What are your research interests?
My current research interests are promoting health counseling and health education using conversational virtual characters.
What’s one problem you’d like to solve with your research/work?
My dissertation research is about improving risk communication using embodied conversational virtual characters.
What aspect of what you do is most interesting?
I am studying how health communication can be facilitated by conversational virtual characters, and how the interaction process and information displayed can be improved to achieve better health outcomes.
Where did you grow up or spend your most defining years?
I grew up in Beijing, China.
Where did you study for your undergraduate degree?
My undergraduate degree is about vehicle engineering and car design, which leads to my current interest in human centered design.
Recent Publications
-
“Automated Explanation of Research Informed Consent by Virtual Agents.”

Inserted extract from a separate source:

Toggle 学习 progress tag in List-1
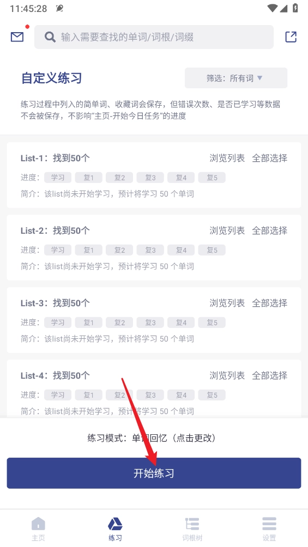Image resolution: width=308 pixels, height=547 pixels. click(58, 178)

Citation: Bickmore, Timothy, et al. "Automated Explanation of Research Informed Consent by Virtual Agents." Intelligent Virtual Agents. Springer International Publishing, 2015. -
Afraid to ask: proactive assistance with healthcare documents using eye tracking
Citation: Zhou, S., Gali, R., Paasche-Orlow, M., & Bickmore, T. W. (2014, April). Afraid to ask: proactive assistance with healthcare documents using eye tracking. In CHI'14 Extended Abstracts on Human Factors in Computing Systems (pp. 1669-1674). ACM. -
Agent-User Concordance and Satisfaction with a Virtual Hospital Discharge Nurse
Citation: Zhou, S., Bickmore, T., Paasche-Orlow, M., & Jack, B. (2014, August). Agent-user concordance and satisfaction with a virtual hospital discharge nurse. In Intelligent Virtual Agents (pp. 528-541). Springer International Publishing.